Other key indicators for Zalando are the numbers of site visits, active customers and orders, all of which continued to rise over the third quarter.
The number of active customers — that is, shoppers who use the platform at least once a year — rose 30.1 percent to 46.3 million. Before the pandemic, at the same time in 2019, Zalando only had 29.5 million active customers.
Zalando has also expanded into six new markets — Latvia, Croatia, Lithuania, Slovakia and Slovenia — and says that, thanks to a fine-tuned “go-to-market playbook,” it had more success there, more quickly, than with any other international launch.
Just three months after launching, “we are, as of today, the most downloaded fashion app in all six markets,” boasted Robert Gentz, Zalando’s co-chief executive officer.
Overall, Zalando’s site visits, the overwhelming majority of which come via mobile phone, continued to rocket up, increasing 91 percent to 1.7 billion in the third quarter compared to the previous year. This is almost double the number of visits the company was getting pre-pandemic, in 2019, when it recorded 1 billion site visits in the third quarter.
Zalando also recorded an all-time high in how much customers were spending per purchase and how many times they were buying via the site. The average basket size rose to 57.50 euros, from 57.20 euros per purchase at the same time last year. Average orders also peaked at 5.10 euros per active customer.
Zalando did not change its forecast for the full year.
Despite the slowdown and various logistical and seasonal issues, “we’ve since seen a strong start to the fourth quarter. That’s why we remain confident [about full-year results],” Schröder said.

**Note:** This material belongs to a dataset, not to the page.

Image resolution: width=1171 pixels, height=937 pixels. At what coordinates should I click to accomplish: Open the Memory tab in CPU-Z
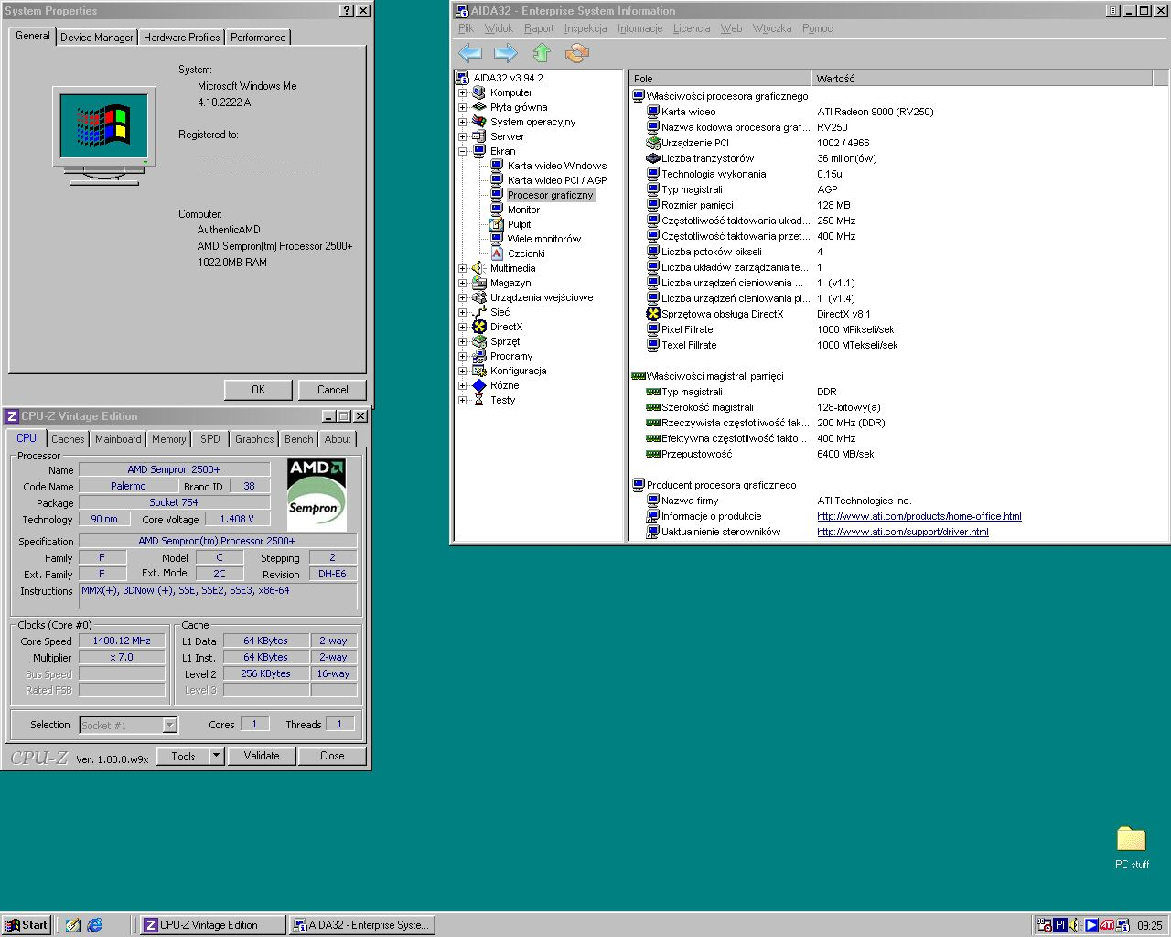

Zalando had raised expectations in the first quarter and is holding firm to predictions of revenue growth between 26 and 31 percent for the year, with a target of 10.1 billion to 10.5 billion euros and an EBIT close to 475 million euros. It also forecast GMV would grow 31 to 36 percent to hit between 14 billion and 14.6 billion euros.
The two executives also reiterated the company’s bold ambitions to be shifting 30 billion euros worth of stock by 2025, serving 10 percent of the European fashion market.